Nets vs. Celtics: Boston is strangling Kevin Durant, whose split-second lapse in Game 1 now looms even larger
CBSN
K.D. shot 4 for 17, including 0 for 10 in the second half, in Brooklyn's Game 2 loss Wednesday
Kevin Durant is indefensible. This is what we've all been told. The media says it (myself included). Coaches say it. His fellow players say it. There is supposedly nothing you can do with an elite shooter with guard skills who is seven feet tall with a skyscraper release point. They all say the same thing: All you can do is try to make it tough on the guy.
On Wednesday, the Boston Celtics made it more than tough on Durant. They made his life a living hell en route to a 114-107 Game 2 victory over the Brooklyn Nets to take a 2-0 lead in their first-round series.
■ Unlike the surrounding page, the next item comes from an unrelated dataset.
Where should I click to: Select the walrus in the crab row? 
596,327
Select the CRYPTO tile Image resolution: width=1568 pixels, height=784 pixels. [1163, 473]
You won't often see Durant legitimately bothered by a defender, even multiple defenders, but it turns out, he is defensible. Sure, you have to have the Celtics' personnel to pull it off, which no other team in the league has, and that personnel has to devote itself almost entirely to stopping one man, and the officials have to let the game become extremely physical, which only happens in the playoffs ... but here K.D. is in the postseason, against the Celtics, who are almost entirely dedicated to stopping one man, and so far it's actually working.